**EXTRAIT SOURCE**

2. J'ai entre les mains un manuel de sanscrit de la collection
Teach Yourself (Michael Coulson, revu par Richard Gombrich et James Benson,
Teach Yourself Sanskrit, Hodder Education, Londres 2007). Cette collection ne vaut pas ce que nous avons comme équivalents en français chez Presses Pocket ou Assimil, mais, voilà, pour le sanscrit, je n'ai pas trouvé de manuel en français. Encore qu'il existe en allemand une méthode fort sympathique publiée par une avocate de Stuttgart, Me Jutta Marie Zimmerman, mais cette méthode n'a pas de lexique aussi complet que dans le manuel de Coulson (Jutta Marie Zimmerman:
Sanskrit. Tome I: Devanāgarī. Die Schrift aus der Stadt der Götter, Raja Verlag, 2e édition, Stuttgart 2005, 90 pages. Tome II:
Devavānī. Die Sprache aus der Stadt der Götter, Raja Verlag, 1re édition, Stuttgart 2006, 114 pages.) Raison pour laquelle je dois me reporter au manuel anglais. Je suis fort marri de ne rien trouver de satisfaisant dans notre langue. J'ai eu la curiosité, à propos du schisme religieux immémorial entre Indo-Iraniens et Indo-Aryens qu'évoquent Lébédynsky et Freu dans les ouvrages que j'avais cités, de consulter la traduction que M. Coulson donne des termes litigieux.
Page 318:
असुरः asuraḥ
demon (= démon, NdT)
Page 337:
देवः devaḥ
god; his / Your Majesty (= dieu; Sa / Votre Majesté en s'adressant à un roi, NdT)
(Sanscrit devanagari et translittération latine du sanscrit saisis à l'aide du clavier trouvé sur lexilogos:
http://www.lexilogos.com/clavier/sanskrit_latin.htm. Je précise que je ne connais pas l'écriture devanagari et que je reproduis les mots d'après le dictionnaire. )
Donc, les dieux du zoroastrisme persan sont bien les démons de l'hindouisme indien, et vice-versa. Quand, fuyant l'Islam, un certain nombre de zoroastriens d'Iran se sont installés en Inde où ils ont donné naissance à la prospère communauté des Parsis, ils ont vraiment dû se sentir dépaysés.

**EXTRAITS DU MATÉRIEL**
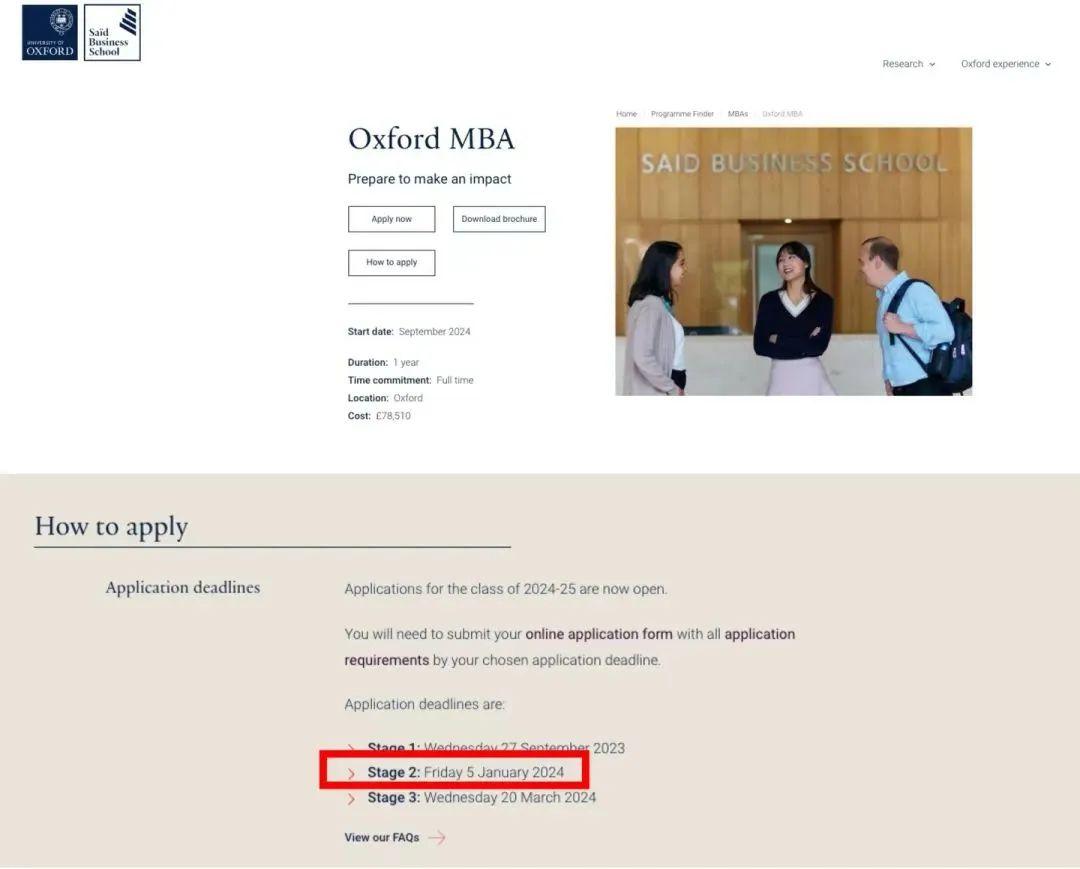Open the application requirements link
Image resolution: width=1080 pixels, height=869 pixels.
(x=570, y=647)
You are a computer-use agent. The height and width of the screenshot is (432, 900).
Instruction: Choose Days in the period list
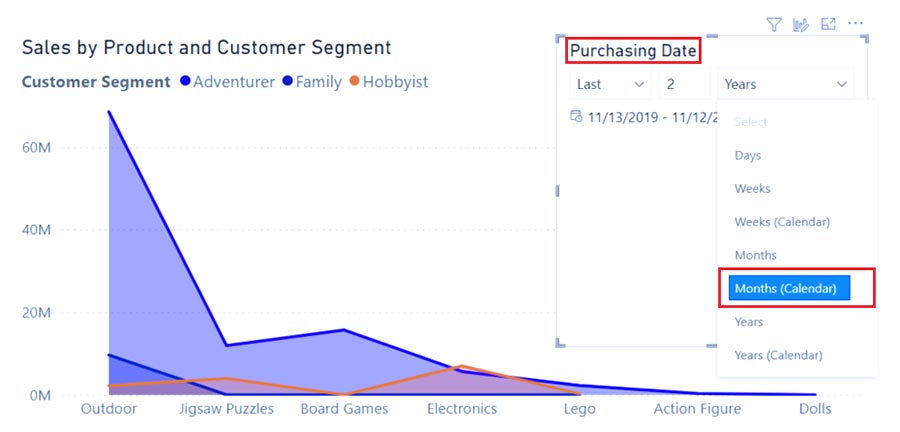pos(748,155)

**VÉRIFIER SA COMPRÉHENSION**
1) Selon l'extrait source, quelle traduction anglaise le manuel de Coulson donne-t-il du mot asuraḥ ?
2) Restituez mot pour mot le passage de l'extrait source allant de « (Sanscrit devanagari et » à « le dictionnaire. ) ».

**CORRIGÉ DES EXERCICES**
1) Il le traduit par « demon », c'est-à-dire démon.

2)
(Sanscrit devanagari et translittération latine du sanscrit saisis à l'aide du clavier trouvé sur lexilogos:
http://www.lexilogos.com/clavier/sanskrit_latin.htm. Je précise que je ne connais pas l'écriture devanagari et que je reproduis les mots d'après le dictionnaire. )